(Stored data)
———
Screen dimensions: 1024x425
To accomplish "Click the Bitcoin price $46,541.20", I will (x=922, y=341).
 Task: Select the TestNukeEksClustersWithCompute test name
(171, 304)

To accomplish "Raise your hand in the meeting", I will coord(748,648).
———
EXERCISE DIRECTIONS: Please return the records above exactly as they are written.

RESPONSE AREA:
Screen dimensions: 1024x425
To accomplish "Click the Bitcoin price $46,541.20", I will (x=922, y=341).
 Task: Select the TestNukeEksClustersWithCompute test name
(171, 304)

To accomplish "Raise your hand in the meeting", I will coord(748,648).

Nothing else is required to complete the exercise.